▸ Prompt
Rewrite the lines from the line containing "This screenshot has width=2292, height=1281." up to and including the line containing "I will coord(759,976).", changing "checkmark" to "tick" and keeping everything else the same.

>> BEGIN Data supplied

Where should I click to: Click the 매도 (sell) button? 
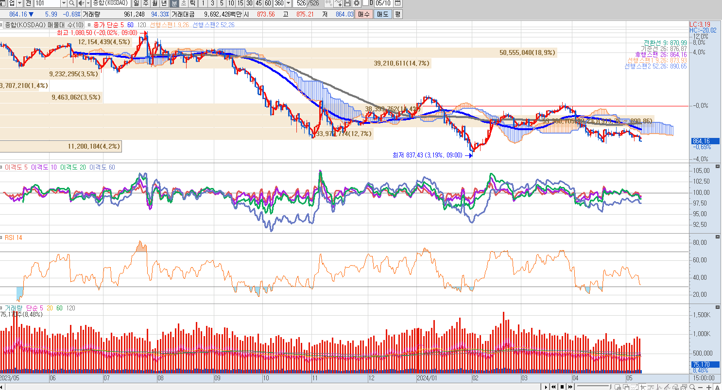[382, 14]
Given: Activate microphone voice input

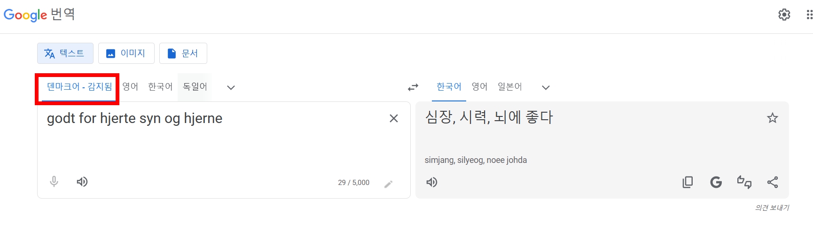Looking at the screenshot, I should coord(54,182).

>> END Data supplied
>> BEGIN Data supplied

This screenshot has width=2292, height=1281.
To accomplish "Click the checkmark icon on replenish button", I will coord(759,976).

>> END Data supplied

▸ Task solution
This screenshot has width=2292, height=1281.
To accomplish "Click the tick icon on replenish button", I will coord(759,976).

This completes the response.